Emily Arner, a fourth-year student in the Cancer Biology Graduate Program and a member of the Brekken lab, is trying to decipher how pancreatic cancer cells adapt to escape the primary tumor, enter the bloodstream, and form secondary tumors, or metastases. Her goal is to find signaling pathways that could be used to treat aggressive metastatic cancers.
“Despite significant research efforts, metastatic cancers and relapse remain the primary cause of cancer-related deaths,” she said. “My research goals are focused on understanding the molecular mechanisms underlying cellular plasticity and metastasis to reveal novel ways to target these programs for effective therapies.”
Ms. Arner’s work just received a significant boost – backing from a National Cancer Institute (NCI) Predoctoral to Postdoctoral Fellow Transition (F99/K00) Award, which supports outstanding Ph.D. candidates as they complete dissertation research training and transition to mentored, cancer-focused postdoctoral career development research positions. The F99 phase of the award provides support for Ms. Arner’s stipend, tuition, fees, and an institutional allowance for the last two years of her graduate training, while the K00 phase will provide funds for salary, benefits, and career development for the first four years of her postdoctoral studies.

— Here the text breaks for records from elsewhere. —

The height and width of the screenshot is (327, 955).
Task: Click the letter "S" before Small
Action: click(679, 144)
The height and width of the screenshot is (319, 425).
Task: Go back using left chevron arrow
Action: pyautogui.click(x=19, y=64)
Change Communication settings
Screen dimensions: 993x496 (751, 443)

“The F99/K00 is a relatively new award at the NCI. It is set as a transition award that takes the trainee through the remainder of their Ph.D. and provides funding for their initial years as a postdoc,” said Dr. Rolf Brekken, Professor of Surgery and Pharmacology, a Principal Investigator in the Hamon Center for Therapeutic Oncology Research and a member of the Harold C. Simmons Comprehensive Cancer Center.

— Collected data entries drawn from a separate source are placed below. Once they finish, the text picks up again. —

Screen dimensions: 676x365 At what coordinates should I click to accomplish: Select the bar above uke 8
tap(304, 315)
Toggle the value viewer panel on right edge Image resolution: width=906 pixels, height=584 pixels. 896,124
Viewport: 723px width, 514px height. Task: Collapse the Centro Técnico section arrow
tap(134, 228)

The F99/K00 application process differs from other National Institutes of Health (NIH) fellowships in that only one applicant per institution can apply. “Emily is the third applicant from UTSW and the first to receive the award. It’s a strong validation of her as an outstanding trainee, that the Cancer Biology Graduate Program is a great program, and that UT Southwestern is a wonderful environment for cancer biology training,” Dr. Brekken said.

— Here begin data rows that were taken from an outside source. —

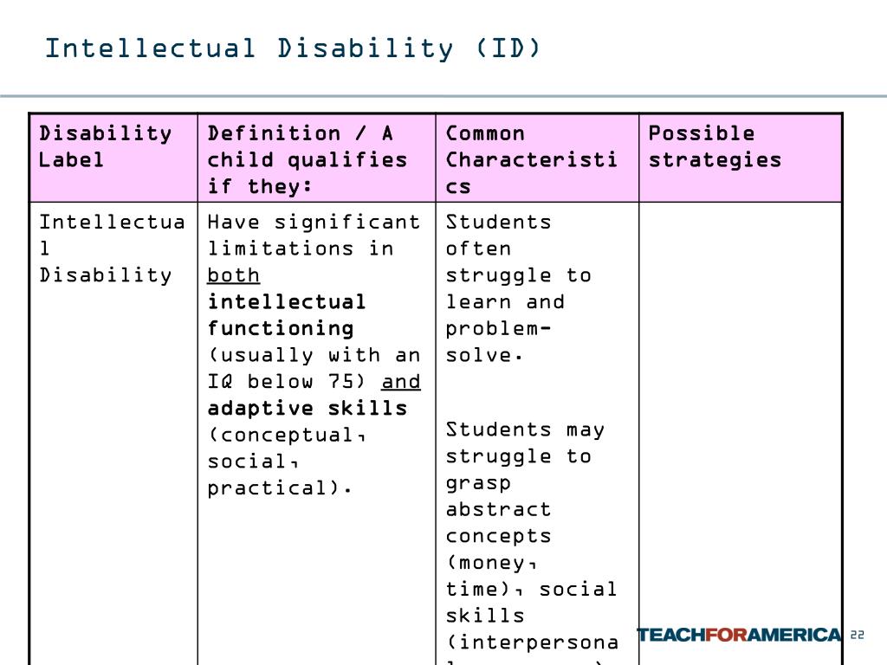The height and width of the screenshot is (665, 887).
Task: Click the slide page number 22
Action: [857, 635]
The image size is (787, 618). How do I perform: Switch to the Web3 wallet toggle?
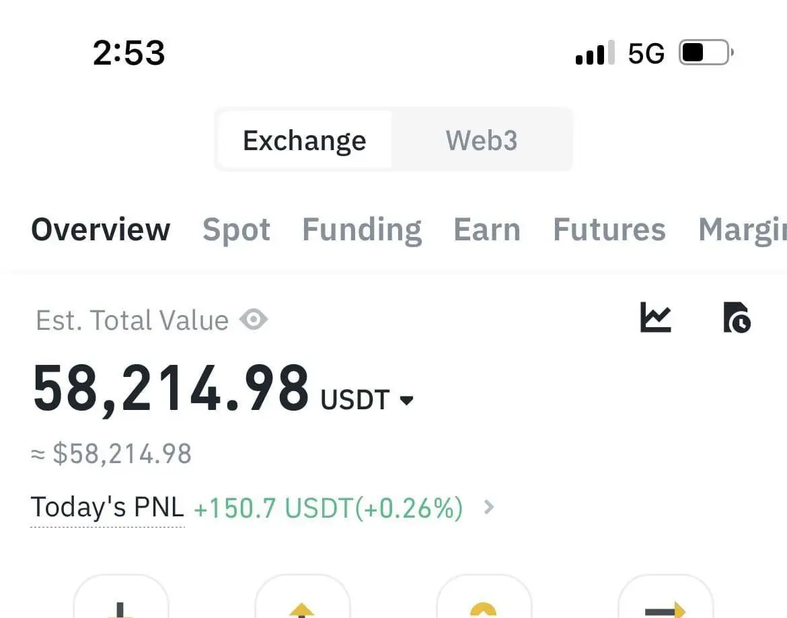point(482,139)
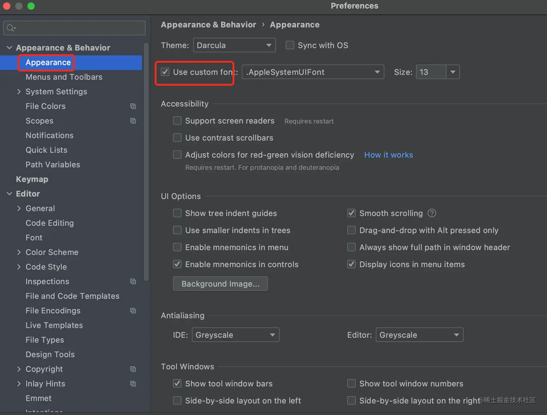
Task: Click the sidebar vertical scrollbar
Action: coord(146,162)
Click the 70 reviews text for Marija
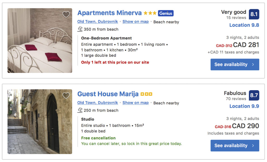The image size is (267, 162). point(236,99)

Ms. Arner’s project will have implications for how the field understands epithelial plasticity, a common strategy by which tumor cells evade therapy. It is also translationally relevant, as understanding the intricacies of epithelial plasticity could lead to therapeutic strategies.
“Ideally, we hope to be able to uncover new insights into the metastatic pathway so we can bring new targeted therapy into the clinic,” Ms. Arner said.
After she finishes her Ph.D., Ms. Arner hopes to complete postdoctoral work at an NCI Comprehensive Cancer Center, such as UT Southwestern’s Simmons Cancer Center. Long term, she wants to become a tenure-track faculty member at a competitive institution and make important contributions to the fields of metastasis and cell plasticity, she said.